Please copy exactly the lines that run from the start of the entries to the line containing "1053x494 pixels.", inclusive.

### Data
┌────────
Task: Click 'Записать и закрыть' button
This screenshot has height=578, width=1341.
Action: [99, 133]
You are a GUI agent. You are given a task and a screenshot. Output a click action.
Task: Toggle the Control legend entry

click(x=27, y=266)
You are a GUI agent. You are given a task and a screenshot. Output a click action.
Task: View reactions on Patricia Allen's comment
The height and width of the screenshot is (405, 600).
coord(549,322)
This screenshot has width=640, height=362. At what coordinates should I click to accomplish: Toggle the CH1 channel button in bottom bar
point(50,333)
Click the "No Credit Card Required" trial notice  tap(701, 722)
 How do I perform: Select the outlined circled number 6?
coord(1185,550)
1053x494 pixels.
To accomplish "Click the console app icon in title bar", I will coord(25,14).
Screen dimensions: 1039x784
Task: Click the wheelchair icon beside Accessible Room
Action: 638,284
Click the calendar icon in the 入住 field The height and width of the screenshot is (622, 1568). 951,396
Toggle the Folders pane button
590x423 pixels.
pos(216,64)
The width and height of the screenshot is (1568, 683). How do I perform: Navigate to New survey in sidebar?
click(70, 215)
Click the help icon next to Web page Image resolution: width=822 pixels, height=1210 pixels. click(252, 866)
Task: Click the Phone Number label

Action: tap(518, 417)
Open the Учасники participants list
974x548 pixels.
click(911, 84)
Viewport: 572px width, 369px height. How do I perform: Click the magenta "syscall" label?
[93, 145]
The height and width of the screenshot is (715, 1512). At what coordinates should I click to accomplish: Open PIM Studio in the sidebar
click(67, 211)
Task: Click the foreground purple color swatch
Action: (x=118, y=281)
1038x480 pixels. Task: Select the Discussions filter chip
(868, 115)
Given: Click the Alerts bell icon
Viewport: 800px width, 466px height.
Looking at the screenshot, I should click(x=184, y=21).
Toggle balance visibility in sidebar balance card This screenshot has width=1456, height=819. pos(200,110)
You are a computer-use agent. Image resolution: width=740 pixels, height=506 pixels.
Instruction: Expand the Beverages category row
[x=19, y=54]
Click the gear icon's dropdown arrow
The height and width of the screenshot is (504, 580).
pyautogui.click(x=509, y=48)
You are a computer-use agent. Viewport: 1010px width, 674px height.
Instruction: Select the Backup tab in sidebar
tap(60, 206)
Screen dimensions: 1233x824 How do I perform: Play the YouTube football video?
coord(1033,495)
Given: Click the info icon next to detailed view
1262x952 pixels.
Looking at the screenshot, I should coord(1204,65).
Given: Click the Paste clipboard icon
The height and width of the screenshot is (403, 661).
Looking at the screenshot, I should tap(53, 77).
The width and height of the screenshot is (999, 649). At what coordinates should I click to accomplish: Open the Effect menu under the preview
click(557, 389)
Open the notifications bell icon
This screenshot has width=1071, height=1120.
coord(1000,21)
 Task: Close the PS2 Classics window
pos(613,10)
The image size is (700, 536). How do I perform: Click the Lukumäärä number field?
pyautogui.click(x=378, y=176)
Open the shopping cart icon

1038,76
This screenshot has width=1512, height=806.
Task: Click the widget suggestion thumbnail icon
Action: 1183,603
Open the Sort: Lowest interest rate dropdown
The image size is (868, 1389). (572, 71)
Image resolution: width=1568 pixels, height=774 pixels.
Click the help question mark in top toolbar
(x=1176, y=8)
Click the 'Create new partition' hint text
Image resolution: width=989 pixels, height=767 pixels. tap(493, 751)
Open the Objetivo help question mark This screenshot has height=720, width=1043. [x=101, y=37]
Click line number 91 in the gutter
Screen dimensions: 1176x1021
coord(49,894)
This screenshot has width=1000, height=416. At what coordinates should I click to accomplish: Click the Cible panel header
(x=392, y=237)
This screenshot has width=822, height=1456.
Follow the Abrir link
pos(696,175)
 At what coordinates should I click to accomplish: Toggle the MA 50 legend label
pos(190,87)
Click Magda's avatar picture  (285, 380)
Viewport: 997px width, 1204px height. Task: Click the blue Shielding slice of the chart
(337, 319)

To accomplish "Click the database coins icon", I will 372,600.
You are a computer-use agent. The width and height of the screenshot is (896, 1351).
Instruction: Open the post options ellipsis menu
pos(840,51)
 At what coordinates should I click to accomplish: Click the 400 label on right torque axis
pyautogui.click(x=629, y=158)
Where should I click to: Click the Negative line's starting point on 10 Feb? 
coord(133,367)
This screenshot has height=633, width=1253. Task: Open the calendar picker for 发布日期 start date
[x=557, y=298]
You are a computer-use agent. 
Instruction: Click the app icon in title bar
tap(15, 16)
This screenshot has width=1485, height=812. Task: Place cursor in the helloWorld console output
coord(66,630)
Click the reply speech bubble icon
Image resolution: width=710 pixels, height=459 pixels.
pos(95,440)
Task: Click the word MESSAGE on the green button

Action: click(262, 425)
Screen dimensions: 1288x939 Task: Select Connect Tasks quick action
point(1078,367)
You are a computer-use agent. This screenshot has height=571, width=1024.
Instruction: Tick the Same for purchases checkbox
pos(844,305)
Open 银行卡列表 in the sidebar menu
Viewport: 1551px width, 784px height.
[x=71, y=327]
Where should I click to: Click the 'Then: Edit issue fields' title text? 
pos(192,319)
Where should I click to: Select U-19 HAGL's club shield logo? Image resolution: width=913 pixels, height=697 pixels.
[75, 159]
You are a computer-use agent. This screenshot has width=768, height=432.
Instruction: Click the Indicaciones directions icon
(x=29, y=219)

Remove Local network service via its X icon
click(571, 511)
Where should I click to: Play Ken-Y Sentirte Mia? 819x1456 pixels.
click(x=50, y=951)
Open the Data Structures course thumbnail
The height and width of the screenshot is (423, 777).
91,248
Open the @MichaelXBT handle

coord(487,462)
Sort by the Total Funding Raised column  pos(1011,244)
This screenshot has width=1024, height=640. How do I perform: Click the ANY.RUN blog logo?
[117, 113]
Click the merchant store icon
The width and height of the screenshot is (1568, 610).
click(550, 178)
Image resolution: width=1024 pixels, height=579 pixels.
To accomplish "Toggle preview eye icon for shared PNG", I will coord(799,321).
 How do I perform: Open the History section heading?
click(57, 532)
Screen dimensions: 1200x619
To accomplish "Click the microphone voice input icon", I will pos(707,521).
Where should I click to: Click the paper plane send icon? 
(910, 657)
└────────
### Solution
Task: Click 'Записать и закрыть' button
This screenshot has height=578, width=1341.
Action: [99, 133]
You are a GUI agent. You are given a task and a screenshot. Output a click action.
Task: Toggle the Control legend entry

click(x=27, y=266)
You are a GUI agent. You are given a task and a screenshot. Output a click action.
Task: View reactions on Patricia Allen's comment
The height and width of the screenshot is (405, 600).
coord(549,322)
This screenshot has width=640, height=362. At what coordinates should I click to accomplish: Toggle the CH1 channel button in bottom bar
point(50,333)
Click the "No Credit Card Required" trial notice  tap(701, 722)
 How do I perform: Select the outlined circled number 6?
coord(1185,550)
1053x494 pixels.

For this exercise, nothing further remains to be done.